* start Dataset records *
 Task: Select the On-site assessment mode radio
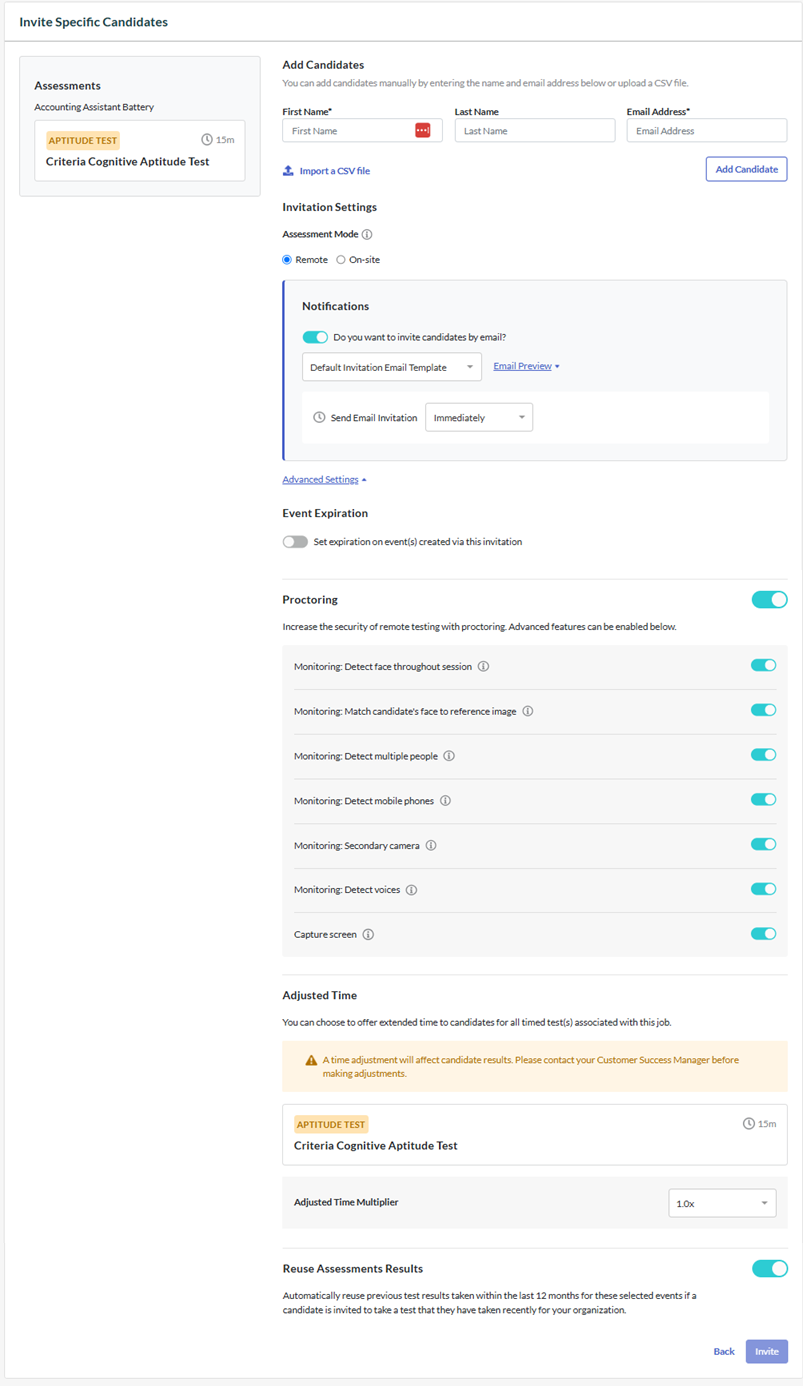point(341,260)
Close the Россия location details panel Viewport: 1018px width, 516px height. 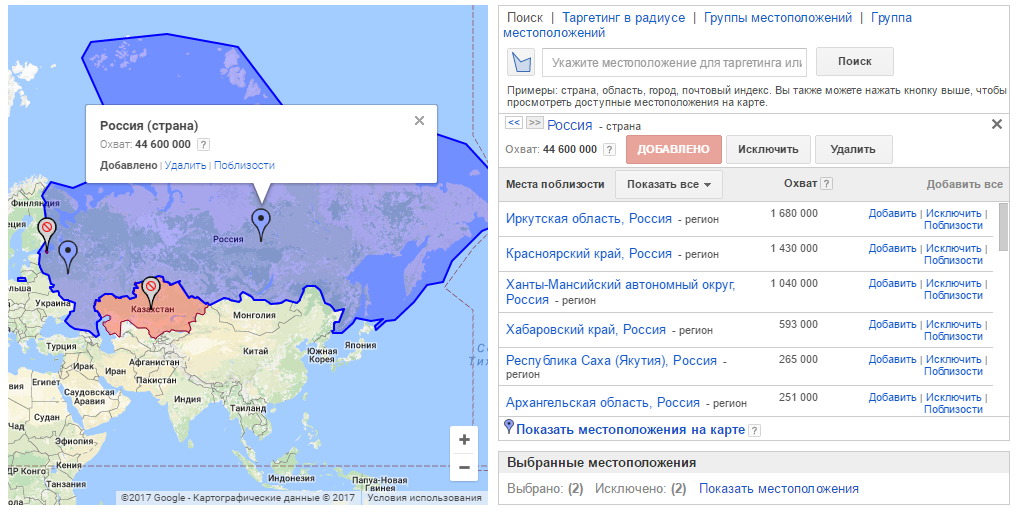[x=996, y=124]
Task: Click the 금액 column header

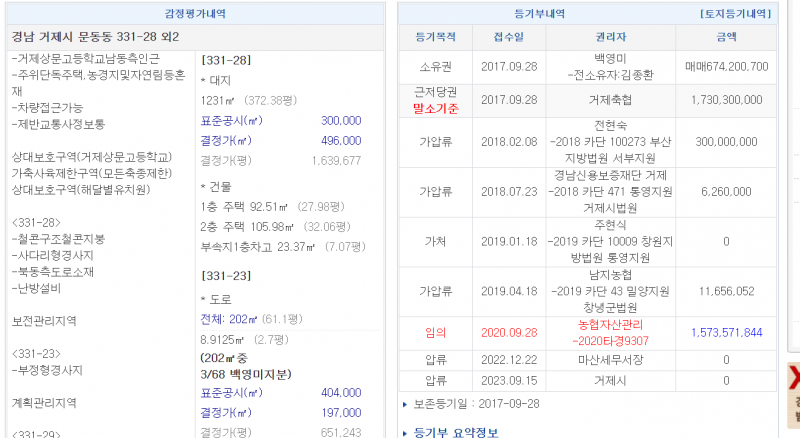Action: [x=727, y=36]
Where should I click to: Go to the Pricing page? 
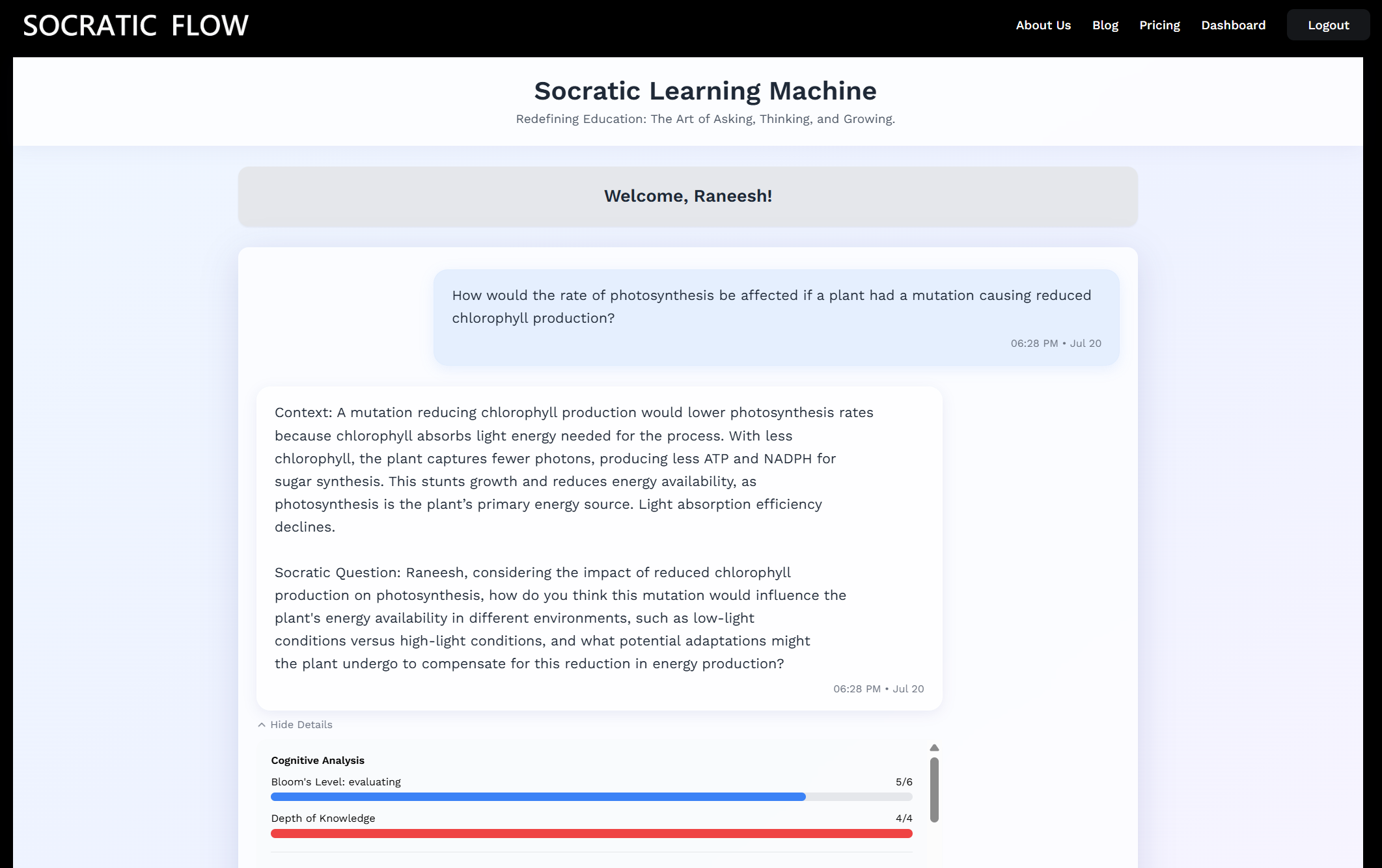[x=1159, y=25]
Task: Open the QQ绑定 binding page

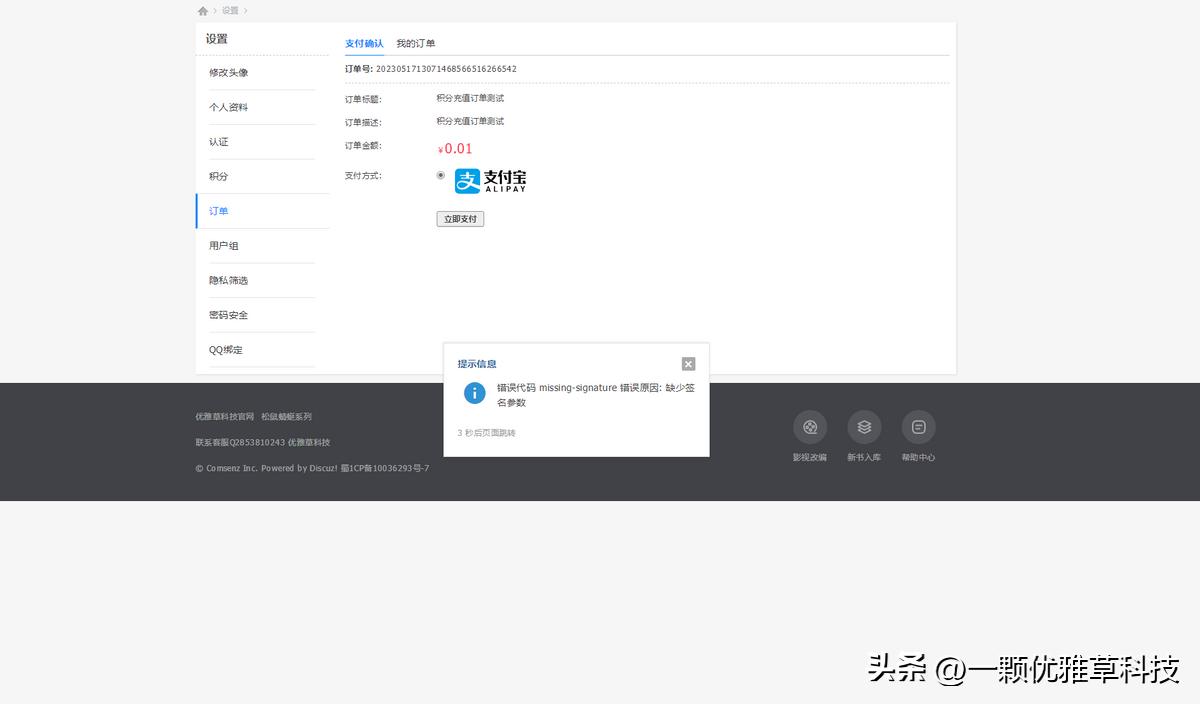Action: click(x=227, y=349)
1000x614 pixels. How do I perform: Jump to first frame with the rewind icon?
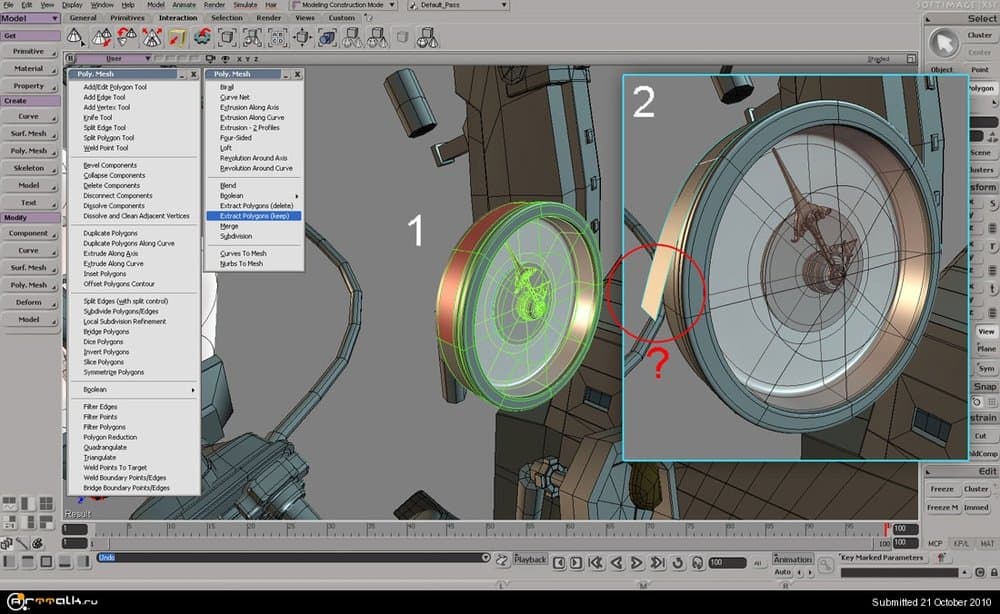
* end Dataset records *
* What you will do *
How many lines in the records above contain the string "Task"? Reply with the number alone.

* Worked solution *
3